*Activity*
Only the lines holding "computer" are wanted here; copy each from the listing.

*Data*

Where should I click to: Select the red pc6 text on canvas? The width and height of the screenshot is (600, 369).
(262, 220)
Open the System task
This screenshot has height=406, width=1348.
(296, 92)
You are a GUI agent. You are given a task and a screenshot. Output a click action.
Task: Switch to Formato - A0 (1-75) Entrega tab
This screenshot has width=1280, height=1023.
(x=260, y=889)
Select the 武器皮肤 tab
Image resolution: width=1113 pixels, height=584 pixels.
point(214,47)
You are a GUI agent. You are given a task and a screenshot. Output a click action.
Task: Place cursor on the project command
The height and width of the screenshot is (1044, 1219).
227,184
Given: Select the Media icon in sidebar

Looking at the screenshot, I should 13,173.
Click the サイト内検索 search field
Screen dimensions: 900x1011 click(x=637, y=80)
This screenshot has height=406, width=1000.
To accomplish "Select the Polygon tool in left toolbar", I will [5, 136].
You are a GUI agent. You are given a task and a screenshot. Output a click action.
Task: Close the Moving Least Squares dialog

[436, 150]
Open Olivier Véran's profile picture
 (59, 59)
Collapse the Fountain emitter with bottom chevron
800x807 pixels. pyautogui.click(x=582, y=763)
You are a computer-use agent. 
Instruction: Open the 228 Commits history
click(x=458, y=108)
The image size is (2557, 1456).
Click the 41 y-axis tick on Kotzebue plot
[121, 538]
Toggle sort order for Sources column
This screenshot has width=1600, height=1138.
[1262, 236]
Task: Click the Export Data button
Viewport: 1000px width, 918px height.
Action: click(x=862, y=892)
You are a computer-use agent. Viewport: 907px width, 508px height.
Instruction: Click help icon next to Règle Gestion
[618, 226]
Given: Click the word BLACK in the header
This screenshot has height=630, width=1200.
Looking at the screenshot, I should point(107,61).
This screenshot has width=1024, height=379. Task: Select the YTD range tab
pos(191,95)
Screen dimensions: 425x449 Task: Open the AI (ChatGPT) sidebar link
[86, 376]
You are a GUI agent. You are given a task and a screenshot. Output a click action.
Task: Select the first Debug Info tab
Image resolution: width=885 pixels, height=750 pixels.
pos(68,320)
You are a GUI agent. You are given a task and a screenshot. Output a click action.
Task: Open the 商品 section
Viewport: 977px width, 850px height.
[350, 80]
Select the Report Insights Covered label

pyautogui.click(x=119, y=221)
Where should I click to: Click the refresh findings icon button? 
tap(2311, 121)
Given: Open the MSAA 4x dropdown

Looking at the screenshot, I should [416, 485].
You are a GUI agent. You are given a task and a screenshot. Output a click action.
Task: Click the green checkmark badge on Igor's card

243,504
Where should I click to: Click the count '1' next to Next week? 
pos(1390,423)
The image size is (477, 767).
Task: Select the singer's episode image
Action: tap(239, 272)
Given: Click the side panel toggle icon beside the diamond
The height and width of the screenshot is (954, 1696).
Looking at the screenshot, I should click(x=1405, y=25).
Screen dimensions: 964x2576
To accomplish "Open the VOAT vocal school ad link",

*Output of the exercise*
You are a computer-use agent. 
You are a computer-use agent. Viewport: 907px width, 508px height.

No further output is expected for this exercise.